Start of ENTRIES PROVIDED

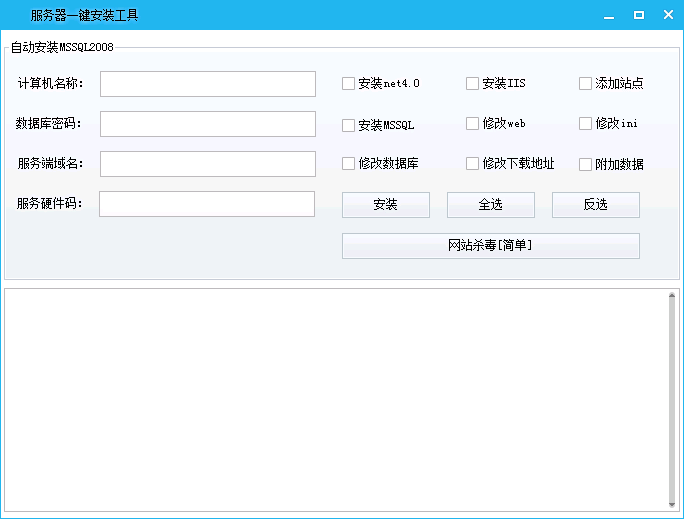
Task: Click inside the empty log output area
Action: (x=335, y=400)
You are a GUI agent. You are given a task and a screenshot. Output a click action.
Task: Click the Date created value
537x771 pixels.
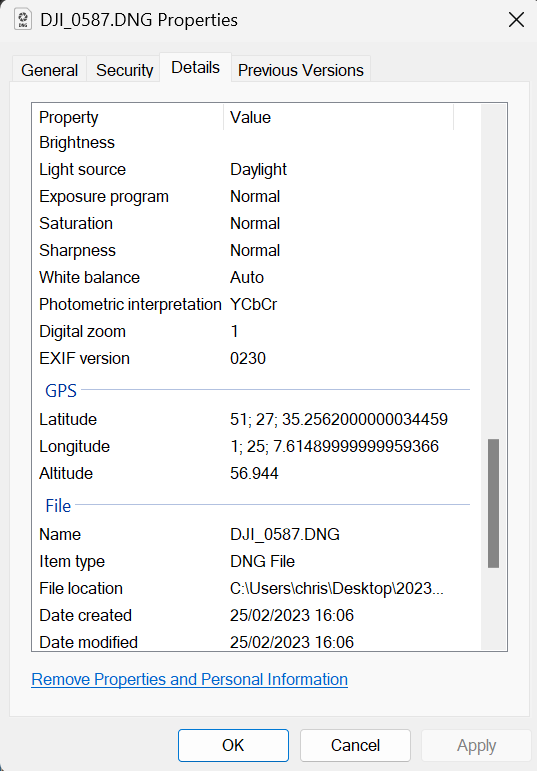tap(292, 615)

End of ENTRIES PROVIDED

» **PROMPT**
Set down word for word every line from the line containing "Task: Click the Date created value" through the last line of the entries, and nothing more; no pictures.

» **ANSWER BOX**
Task: Click the Date created value
537x771 pixels.
tap(292, 615)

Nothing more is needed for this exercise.